Um dia, também eles desapareceram.
E ainda bem.
Foi então que chegou, vindos de fora,
outro casal, com dois filhos, muito mais velhos do que eu. Por isso, não me
lembro do nome deles. Dizia-se que vinham lá dos lados de Coimbra. De Poiares.
De facto o falar era muito diferente do
nosso. Soava cantado, agradável de se ouvir.
Eram azeiteiros. Viviam do suor duma
mula, preta que tinham.
Todos os dias, ainda madrugada, lá
estavam todos à volta do animal, num cerimonial complicado a que, depois, com o
passar do tempo, tive acesso, e me regalava de ver.
A alimária alojava-se num compartimento,
demarcado só por toros de madeira,ao canto da loja ampla do rés-do-chão, cheio
de palha e tojo de mato, como cama, e era o centro, prioritário, de todas as
atenções e cuidados da família.
Tornou-se habitual, a qualquer hora da
noite, ouvirmos, através das frestas ralas
do sobrado comum às duas casas, a voz rouca do tabaco, do sr.
Azevedo,assim se chamava, a perguntar à
mulher se tinha deixado de comer à burra...
-
ó
home, só agora é que te lembras?...por ti, o bicho já tinha morrido de sede e
fome...- era sempre a resposta imediata, em tom zangado, da Miquinhas.
Depois, seguia-se o silêncio
da madrugada entrecortado pelo ressonar cavernoso, certamente, do marido
rezengão.
Não por muito tempo.

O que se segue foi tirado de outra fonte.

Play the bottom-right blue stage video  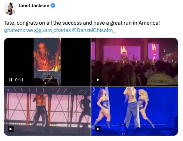pos(98,129)
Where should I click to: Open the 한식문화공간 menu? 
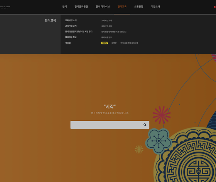coord(81,7)
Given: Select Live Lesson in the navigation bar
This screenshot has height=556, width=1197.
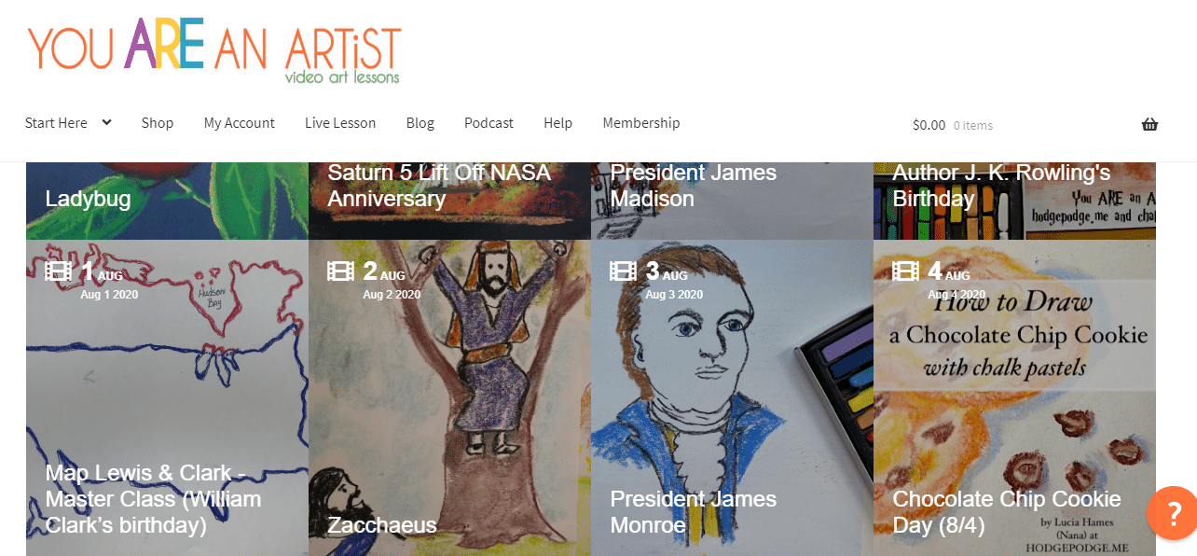Looking at the screenshot, I should point(340,123).

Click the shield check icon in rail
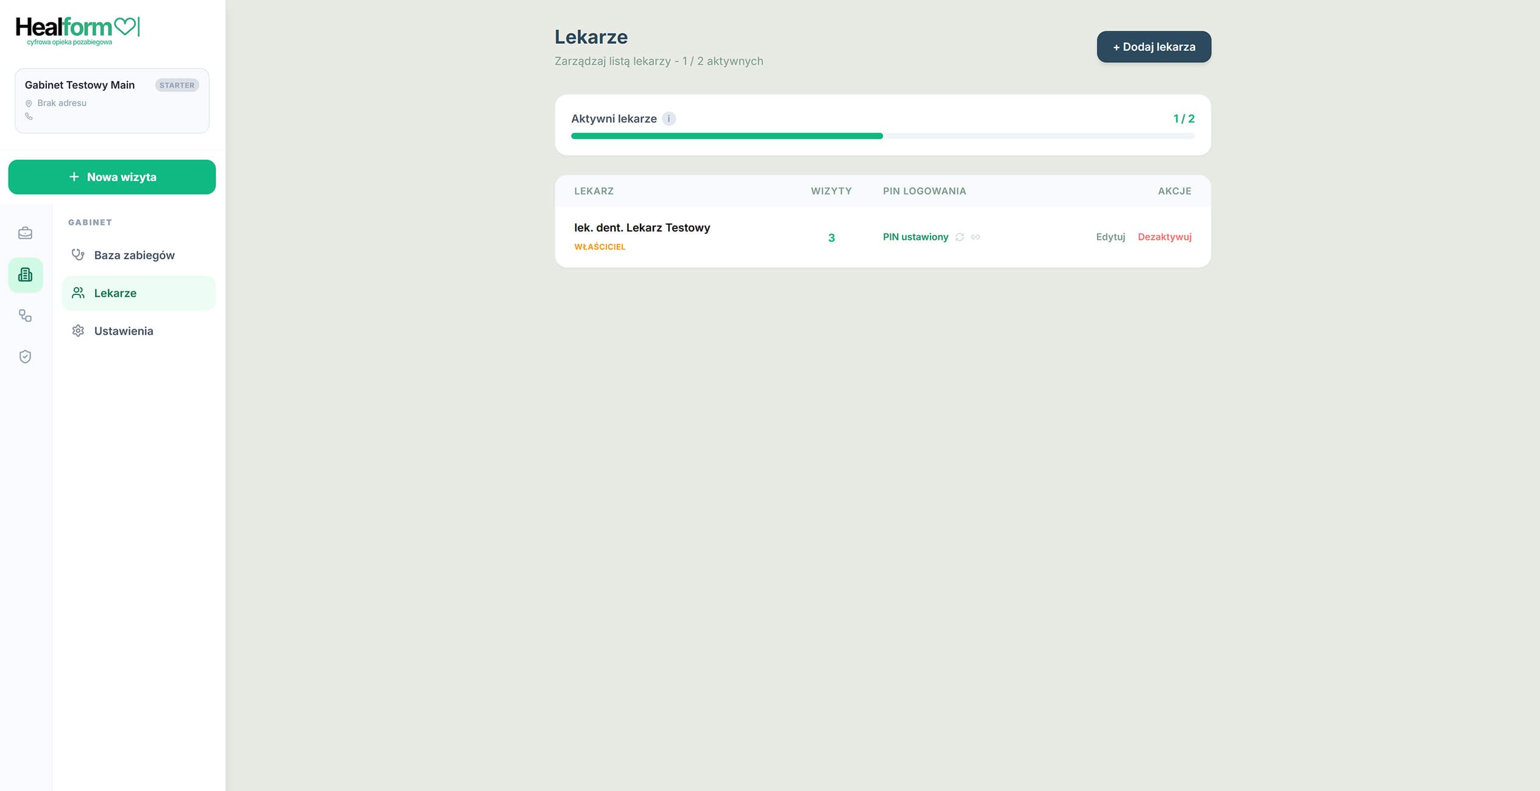click(x=25, y=356)
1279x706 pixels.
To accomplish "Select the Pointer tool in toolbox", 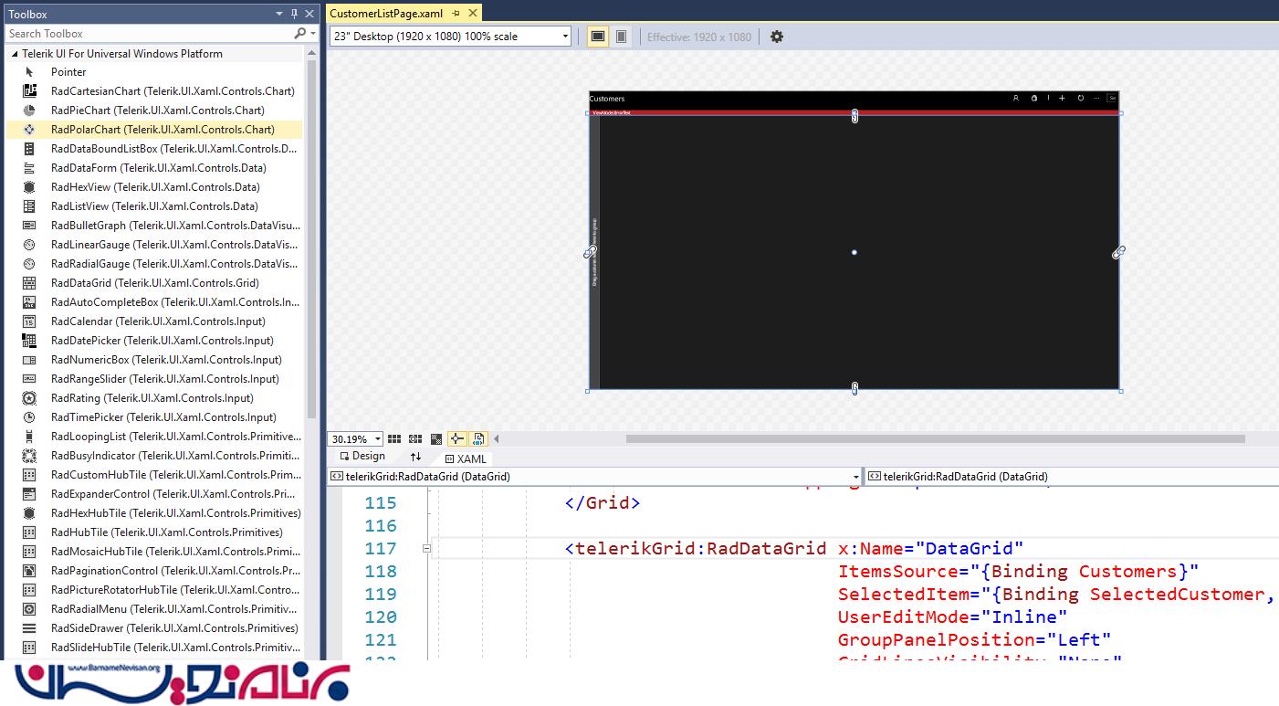I will coord(68,72).
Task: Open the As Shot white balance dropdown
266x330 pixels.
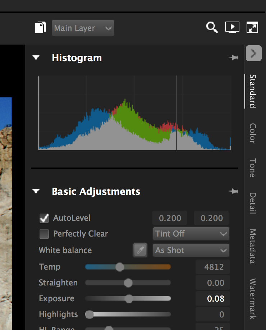Action: pos(191,251)
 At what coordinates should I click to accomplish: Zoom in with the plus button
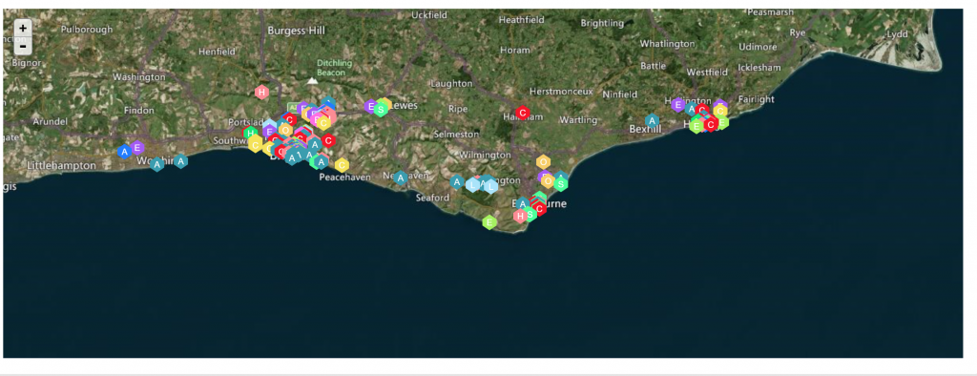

Por
volta das quatro e meia, cinco horas, ainda noite escura, começava a carrega da
burra.
Sabía-mo-lo, devido à série de zurros que a burra soltava, nunca
soube se de gáudio se de revolta.
Talvez, fosse a reclamar o fardo
de palha seca que lhe era servido de pequeno almoço.
Primeiro, era uma manta de couro que estendiam
sobre o dorso do animal, da cabeça ao rabo.
Nela, havia lugar para tudo. Em poucos
minutos, erguia-se nela um alto bazar, em cascatas, uma pirâmide, recheado de
tudo quanto iria ser vendido, durante o dia, ao longo do emaranhado de caminhos
que os levavam aos lugarejos, das freguezias em redor.
Eram os dois almudes bojudos, em zinco
reluzente, de cada lado da barriga, cheios de azeite, com uma torneira de
cobre, cada um.
Vários mais pequenos de vinagre e
petróleo, medidas de vários tamanhos, uma balança.
Em dois baús de madeira engrecida, ao
comprido, presos com correias grossas de couro gordurento e cravos de latão,
iam os paus de sabão azul, esfregões e até vassourinhas de piassaba, enfim,
toda a complicada drogaria que recheia a dispensa das cozinhas.
Uma vez pronta e arreada, lá seguiam os
três: o pai, de boné de couro preto muito roçado, na cabeça, o cigarro já
fumegar, e uma bolsa de couro com os trocos, a tiracolo, e a burra,
carregadinha que nem uma jumenta, atrelada ao rapazote e a corneta, lá partiam,
portão fora, para a volta do costume.
À chuva ou ao frio. Só regressavam pela
tardinha ou noite escura, conforme fosse verão ou inverno.
Vinham quase sempre pelo caminho do
Eirado. Ou era a burra que relinchava, ali ao pé da casa das milagras, ou era o
rapaz que dava uma cornetada. Como que a avisar a Mãe e a irmã de que podiam ir
pondo a mesa para a ceia. Estavam mesmo a chegar.